## FRAGMENTO SELECCIONADO
_ _ _

El arresto domiciliario de bolsonaro tambalea: petrone pide que vuelva a la cárcel
Brasil se pregunta si el expresidente Jair Bolsonaro sigue preso o ya monta otra campaña desde su salón. La diputada Talíria Petrone ha presentado este lunes una petición urgente al Supremo para que se levante el arresto domiciliario y Bolsonaro regrese a una celda. Su argumento: el líder ultraderechista ha vuelto a burlar las reglas, esta vez con ayuda de su hijo y de su esposa.
La prueba que activó la petición
El detonante fue una declaración de Eduardo Bolsonaro en la Conferencia de Acción Política Conservadora (CPAC) de Texas. El hijo del expresidente, reclamado por la Justicia brasileña, dijo que grabó el evento “para enviárselo a papá”. Un móvil grabando, un archivo enviado, una cadena de distribución que, según Petrone, viola la prohibición expresa de usar teléfonos o redes sociales.
Lo mismo sospecha con la flamante serie de Michelle Bolsonaro en YouTube, donde la ex primera dama muestra la rutina de salud del expresidente. Las imágenes, grabadas dentro del apartamento donde cumple prisión, se convierten en ventana al exterior. “No es una dieta personal, es propaganda política disfrazada de vlog”, advierte la diputada del PSOL.

_ _ _

## REGISTROS DE DATOS
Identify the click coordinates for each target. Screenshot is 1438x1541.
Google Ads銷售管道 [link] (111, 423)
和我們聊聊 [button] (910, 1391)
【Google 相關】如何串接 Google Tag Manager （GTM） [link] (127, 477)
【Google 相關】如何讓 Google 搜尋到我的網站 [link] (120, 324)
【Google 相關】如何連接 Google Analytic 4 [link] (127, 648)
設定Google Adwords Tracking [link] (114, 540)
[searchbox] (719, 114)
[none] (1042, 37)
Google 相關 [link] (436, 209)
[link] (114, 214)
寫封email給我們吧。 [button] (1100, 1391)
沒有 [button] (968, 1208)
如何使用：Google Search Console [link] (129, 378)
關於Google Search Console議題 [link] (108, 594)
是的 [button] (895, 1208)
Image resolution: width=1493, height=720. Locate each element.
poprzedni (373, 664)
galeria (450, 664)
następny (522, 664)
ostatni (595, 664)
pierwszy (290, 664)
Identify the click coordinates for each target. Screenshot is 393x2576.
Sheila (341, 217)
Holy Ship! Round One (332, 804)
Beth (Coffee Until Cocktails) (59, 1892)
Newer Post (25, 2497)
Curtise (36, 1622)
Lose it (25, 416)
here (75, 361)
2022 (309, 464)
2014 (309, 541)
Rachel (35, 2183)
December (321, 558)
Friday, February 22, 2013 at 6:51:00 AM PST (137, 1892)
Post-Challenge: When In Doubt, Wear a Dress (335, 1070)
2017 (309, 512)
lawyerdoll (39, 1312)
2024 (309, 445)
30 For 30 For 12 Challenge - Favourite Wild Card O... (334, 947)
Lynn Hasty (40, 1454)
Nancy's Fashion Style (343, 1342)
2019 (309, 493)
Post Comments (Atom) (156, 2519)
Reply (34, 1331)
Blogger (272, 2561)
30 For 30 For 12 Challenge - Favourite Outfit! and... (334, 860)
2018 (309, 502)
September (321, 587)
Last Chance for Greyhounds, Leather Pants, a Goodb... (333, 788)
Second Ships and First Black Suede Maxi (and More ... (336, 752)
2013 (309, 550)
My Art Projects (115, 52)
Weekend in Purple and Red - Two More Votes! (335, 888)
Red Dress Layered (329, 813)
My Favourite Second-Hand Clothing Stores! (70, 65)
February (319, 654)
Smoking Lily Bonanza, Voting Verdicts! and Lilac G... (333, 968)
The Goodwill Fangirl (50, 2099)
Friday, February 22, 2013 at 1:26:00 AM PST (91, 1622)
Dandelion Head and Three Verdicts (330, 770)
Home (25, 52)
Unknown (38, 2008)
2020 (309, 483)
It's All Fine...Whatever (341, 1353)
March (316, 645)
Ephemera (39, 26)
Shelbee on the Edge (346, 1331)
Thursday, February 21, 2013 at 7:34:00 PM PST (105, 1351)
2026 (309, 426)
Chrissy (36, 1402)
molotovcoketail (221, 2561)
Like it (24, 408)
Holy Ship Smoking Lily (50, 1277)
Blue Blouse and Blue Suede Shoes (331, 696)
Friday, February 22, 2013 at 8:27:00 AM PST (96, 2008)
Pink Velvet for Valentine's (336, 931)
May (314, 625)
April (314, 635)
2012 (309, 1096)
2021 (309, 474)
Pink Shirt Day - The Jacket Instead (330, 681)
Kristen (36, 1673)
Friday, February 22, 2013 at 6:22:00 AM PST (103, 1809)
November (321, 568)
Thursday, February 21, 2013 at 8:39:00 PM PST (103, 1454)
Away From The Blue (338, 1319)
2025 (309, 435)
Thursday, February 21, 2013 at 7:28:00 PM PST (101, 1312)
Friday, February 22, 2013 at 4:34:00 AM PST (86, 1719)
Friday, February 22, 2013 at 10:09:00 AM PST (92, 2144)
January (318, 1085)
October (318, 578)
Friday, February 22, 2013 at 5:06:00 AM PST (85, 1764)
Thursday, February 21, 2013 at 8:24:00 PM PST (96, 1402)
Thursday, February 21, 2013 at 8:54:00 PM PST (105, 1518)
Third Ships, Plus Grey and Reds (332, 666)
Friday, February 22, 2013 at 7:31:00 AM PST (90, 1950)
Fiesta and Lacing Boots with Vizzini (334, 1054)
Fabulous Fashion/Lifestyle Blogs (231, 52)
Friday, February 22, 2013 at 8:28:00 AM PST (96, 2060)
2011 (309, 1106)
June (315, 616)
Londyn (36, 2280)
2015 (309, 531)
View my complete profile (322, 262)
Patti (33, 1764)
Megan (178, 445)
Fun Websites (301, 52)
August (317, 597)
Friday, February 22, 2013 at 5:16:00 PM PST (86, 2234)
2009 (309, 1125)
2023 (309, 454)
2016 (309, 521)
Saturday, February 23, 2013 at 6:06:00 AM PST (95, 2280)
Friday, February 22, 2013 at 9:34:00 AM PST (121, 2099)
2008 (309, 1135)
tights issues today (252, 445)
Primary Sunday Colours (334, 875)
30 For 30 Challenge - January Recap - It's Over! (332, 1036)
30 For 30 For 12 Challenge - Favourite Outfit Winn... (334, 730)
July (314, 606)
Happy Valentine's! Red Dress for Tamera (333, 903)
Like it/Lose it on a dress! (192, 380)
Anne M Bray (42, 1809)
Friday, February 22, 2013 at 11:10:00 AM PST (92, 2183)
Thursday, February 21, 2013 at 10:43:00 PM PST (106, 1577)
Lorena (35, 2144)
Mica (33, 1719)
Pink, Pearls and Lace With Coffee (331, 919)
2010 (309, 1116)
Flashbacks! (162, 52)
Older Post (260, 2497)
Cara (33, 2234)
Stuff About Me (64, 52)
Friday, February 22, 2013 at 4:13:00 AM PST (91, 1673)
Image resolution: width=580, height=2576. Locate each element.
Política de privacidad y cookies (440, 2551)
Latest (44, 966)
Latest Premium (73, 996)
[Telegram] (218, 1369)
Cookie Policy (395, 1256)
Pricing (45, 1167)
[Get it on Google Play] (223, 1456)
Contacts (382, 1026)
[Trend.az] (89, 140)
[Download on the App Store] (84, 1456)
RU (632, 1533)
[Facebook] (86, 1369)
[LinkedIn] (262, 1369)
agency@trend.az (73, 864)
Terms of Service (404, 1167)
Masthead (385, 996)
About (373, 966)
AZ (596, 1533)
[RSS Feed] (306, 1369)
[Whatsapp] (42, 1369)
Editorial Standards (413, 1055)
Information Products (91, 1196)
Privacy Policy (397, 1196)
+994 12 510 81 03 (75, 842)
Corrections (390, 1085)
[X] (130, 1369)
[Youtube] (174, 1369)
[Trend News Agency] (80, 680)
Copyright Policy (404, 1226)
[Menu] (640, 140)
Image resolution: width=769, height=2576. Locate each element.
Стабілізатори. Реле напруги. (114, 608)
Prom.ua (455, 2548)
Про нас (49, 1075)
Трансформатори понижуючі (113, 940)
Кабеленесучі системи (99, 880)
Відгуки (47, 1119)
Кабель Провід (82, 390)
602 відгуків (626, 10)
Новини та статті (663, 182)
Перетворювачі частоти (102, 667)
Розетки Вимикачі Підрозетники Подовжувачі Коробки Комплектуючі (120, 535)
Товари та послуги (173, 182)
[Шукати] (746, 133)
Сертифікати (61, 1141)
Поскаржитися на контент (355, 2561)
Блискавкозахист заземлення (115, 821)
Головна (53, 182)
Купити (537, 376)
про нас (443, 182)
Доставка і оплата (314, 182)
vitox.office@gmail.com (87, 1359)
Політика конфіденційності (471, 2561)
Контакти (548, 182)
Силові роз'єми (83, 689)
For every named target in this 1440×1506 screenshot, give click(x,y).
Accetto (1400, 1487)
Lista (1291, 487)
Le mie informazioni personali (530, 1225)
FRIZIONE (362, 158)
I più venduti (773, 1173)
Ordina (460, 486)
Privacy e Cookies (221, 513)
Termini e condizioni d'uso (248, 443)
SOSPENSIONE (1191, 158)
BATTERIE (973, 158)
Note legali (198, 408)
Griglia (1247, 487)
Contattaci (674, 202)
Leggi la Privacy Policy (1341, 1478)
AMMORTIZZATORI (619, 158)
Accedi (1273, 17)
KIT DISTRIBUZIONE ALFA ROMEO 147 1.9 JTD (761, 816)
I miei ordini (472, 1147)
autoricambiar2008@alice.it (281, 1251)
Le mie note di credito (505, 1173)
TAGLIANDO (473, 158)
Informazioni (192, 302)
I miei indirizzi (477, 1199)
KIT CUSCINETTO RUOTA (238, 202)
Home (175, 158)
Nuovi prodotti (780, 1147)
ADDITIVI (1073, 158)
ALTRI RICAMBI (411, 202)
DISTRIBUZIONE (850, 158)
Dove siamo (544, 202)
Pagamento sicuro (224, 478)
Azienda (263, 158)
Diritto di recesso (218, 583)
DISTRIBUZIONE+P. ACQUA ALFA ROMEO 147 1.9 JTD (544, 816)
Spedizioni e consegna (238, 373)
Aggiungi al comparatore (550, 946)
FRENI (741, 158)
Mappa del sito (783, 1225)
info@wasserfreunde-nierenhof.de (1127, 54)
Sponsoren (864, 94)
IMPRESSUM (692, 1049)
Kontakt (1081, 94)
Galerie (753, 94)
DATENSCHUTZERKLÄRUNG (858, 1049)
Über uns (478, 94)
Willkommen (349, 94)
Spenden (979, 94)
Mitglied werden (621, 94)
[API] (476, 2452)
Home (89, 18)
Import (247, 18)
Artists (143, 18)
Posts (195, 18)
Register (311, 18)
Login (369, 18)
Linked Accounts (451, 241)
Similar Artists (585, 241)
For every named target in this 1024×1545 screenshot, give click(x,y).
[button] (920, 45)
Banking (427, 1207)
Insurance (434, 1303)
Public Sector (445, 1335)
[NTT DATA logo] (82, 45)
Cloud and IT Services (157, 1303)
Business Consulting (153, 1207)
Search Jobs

_ _ _

## QUÉ HARÁS
- a) Del fragmento sobre Bolsonaro, copia la parte que empieza con las palabras "Lo mismo sospecha" y termina con "diputada del PSOL.", y sustituye en ella "YouTube" por "Instagram".
- b) Responde a estas preguntas según el fragmento sobre Bolsonaro:
(i) ¿Qué día presentó Talíria Petrone la petición al Supremo?
(ii) ¿En qué lugar se celebró la Conferencia de Acción Política Conservadora en la que habló Eduardo Bolsonaro?
(iii) ¿De qué partido es la diputada?
- c) ¿Concuerdan con el fragmento sobre Bolsonaro estas afirmaciones? Contesta sí o no y cita las palabras exactas del texto que lo deciden.
(i) Eduardo Bolsonaro dijo que grabó el evento para mandárselo a su padre.
(ii) Las imágenes de la serie de Michelle Bolsonaro se grabaron fuera del apartamento.
(iii) Petrone pide que se mantenga el arresto domiciliario.
El listado no guarda relación con el fragmento.

## SOLUCIONES
- a)
Lo mismo sospecha con la flamante serie de Michelle Bolsonaro en Instagram, donde la ex primera dama muestra la rutina de salud del expresidente. Las imágenes, grabadas dentro del apartamento donde cumple prisión, se convierten en ventana al exterior. “No es una dieta personal, es propaganda política disfrazada de vlog”, advierte la diputada del PSOL.

- b)
(i) Este lunes.
(ii) En Texas.
(iii) Del PSOL.

- c)
(i) Sí: "para enviárselo a papá".
(ii) No: "grabadas dentro del apartamento donde cumple prisión".
(iii) No: "para que se levante el arresto domiciliario y Bolsonaro regrese a una celda".